One thing I did find offensive, however, was Miss Blum’s one moment of stupidity. I’m less than impressed it when the premise of a book (or anything) hinges on the characters being stupid or ignorant for no real reason. I guess most people are quite dumb, and that’s probably the point, so in that sense it is realistic, but it invariably comes off as being far too contrived for my tastes. It boggles my mind that anyone would ever view a cop as trustworthy, or an ally. Who would ever speak to the police without having a lawyer present? ‘Never tell a cop anything’ is a pretty good rule of thumb, and if Miss Blum had followed that advice then this whole book could have been avoided. This is Germany the early 1970s, so we’re talking about police who not too long before were literal Nazis. Not Nazis like your father’s a Nazi. I mean Nazis like Heinrich Himmler was a Nazi. I wouldn’t talk to a cop here, and I certainly would not talk to a cop in fucking Dusseldorf in a time when bloodthirsty Gestapo night raids and the cancerous death camps were still a living memory.  

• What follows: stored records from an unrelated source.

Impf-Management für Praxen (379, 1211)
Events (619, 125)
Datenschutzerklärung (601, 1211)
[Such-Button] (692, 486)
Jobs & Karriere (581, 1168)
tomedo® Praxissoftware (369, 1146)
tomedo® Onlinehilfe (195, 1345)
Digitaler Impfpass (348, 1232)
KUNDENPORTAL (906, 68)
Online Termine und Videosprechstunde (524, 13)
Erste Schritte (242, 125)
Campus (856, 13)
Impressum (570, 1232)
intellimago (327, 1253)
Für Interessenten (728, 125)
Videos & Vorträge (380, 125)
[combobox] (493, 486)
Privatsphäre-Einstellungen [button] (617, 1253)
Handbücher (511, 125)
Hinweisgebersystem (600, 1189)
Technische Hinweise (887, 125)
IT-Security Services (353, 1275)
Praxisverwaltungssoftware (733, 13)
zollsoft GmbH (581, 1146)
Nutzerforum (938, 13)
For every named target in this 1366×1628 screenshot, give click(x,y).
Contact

            I picked up this book at the world famous Powell’s in Portland, Oregon. Portland is a heck of a city, and Powell’s is a world-class bookstore, worthy of a city ten times the size. It would be very easy for a guy to live in Portland. Much easier than where I live now. Went there a bit ago with my girlfriend, earlier this month. We visited friends, went to museums, drank lots of coffee. I had a Powell’s budget, fifty dollars. No lies: if I didn’t budget myself I would have spent everything I had. I could get lost in Powell’s, I could die stuffed between the shelves. As it is buying books is a luxury in a world where millions die of starvation. Got this book, Dhalgren by Samuel R. Delaney, Rings of Saturn by W.G. Sebald, and Period by Dennis Cooper. Quite looking forward to all of these. Working my way through Rings of Saturn currently, it’s a very strange and unique book.

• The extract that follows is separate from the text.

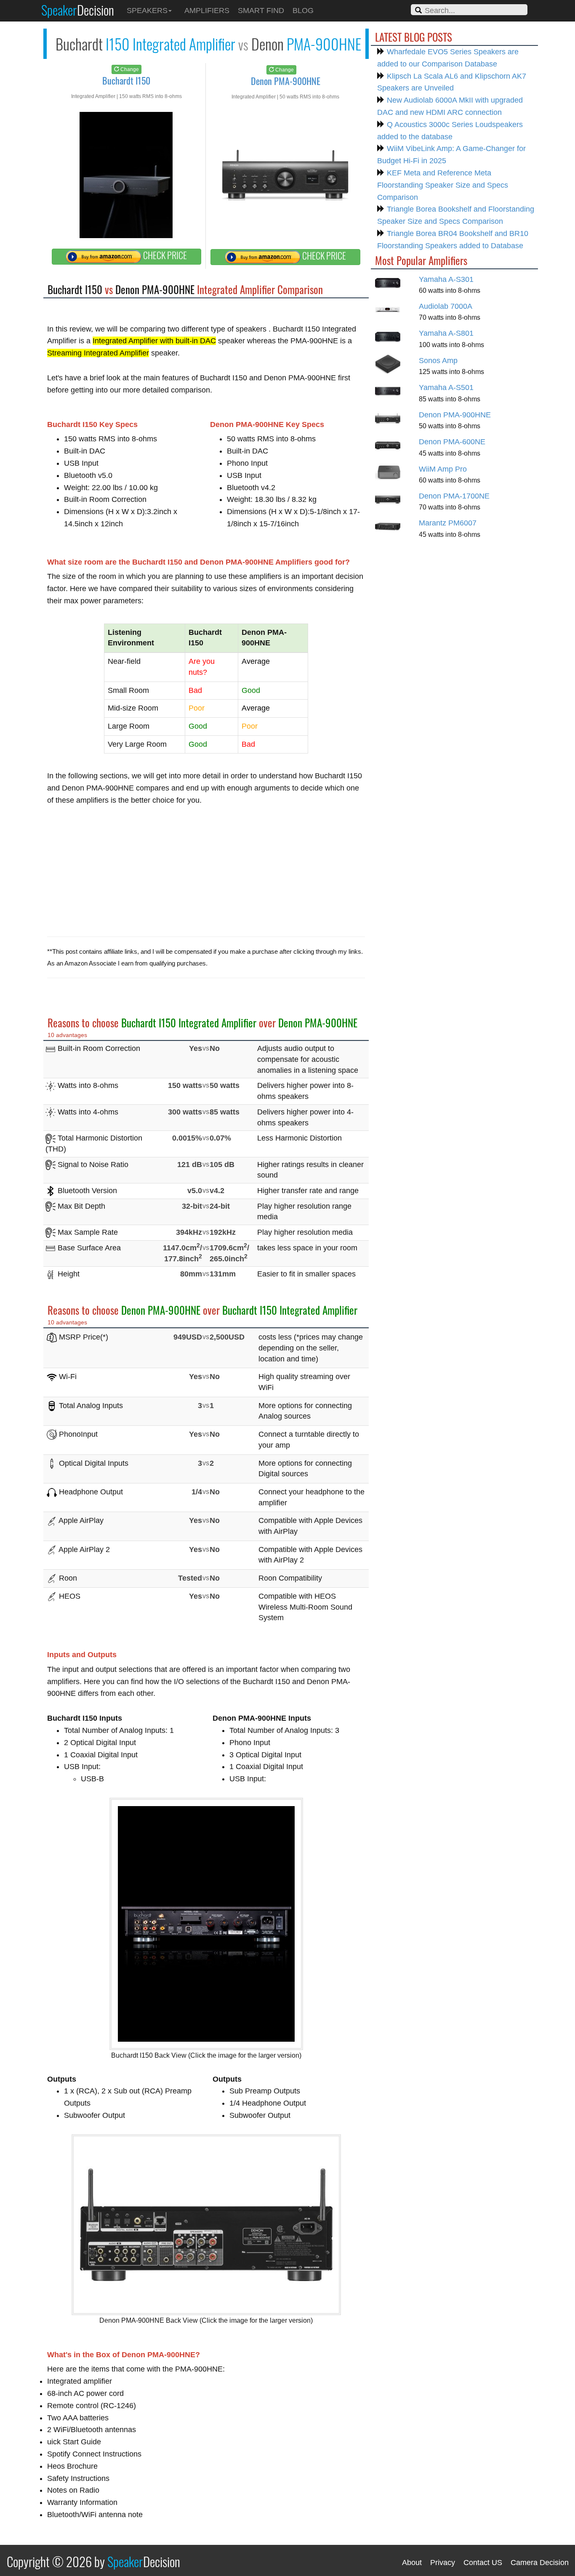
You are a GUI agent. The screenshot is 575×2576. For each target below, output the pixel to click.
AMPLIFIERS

Got to level with you: I finished this book before my plane even landed back in San Diego and then I waited a while to write this. One: an airplane is an awful place to read a book. Two: waiting is something I need to stop doing. Strike while the iron is hot, the saying goes. I don’t think that a long delay does much for writing that is of pretty poor quality to begin with, and I find I have less to say, and I’ve forgotten all the things I thought of while reading. I even keep a little notebook but after a week it’s just not fresh, and sometimes my notes, when distant and out of context, seem a little concussed. This review has been awful. Neuromancer was awful, and that book in particular deserves better than whatever pathetic gibberish I drool across its spine.
I guess I have to wrap this up. Barely even wrote about the book. It was okay, competent, well crafted, etc. However, I expect a lot more out of books. I give them my eternal devotion and in return I want them to break me apart and put me back together, stronger, in a unique form. I don’t know why anyone would ask any less.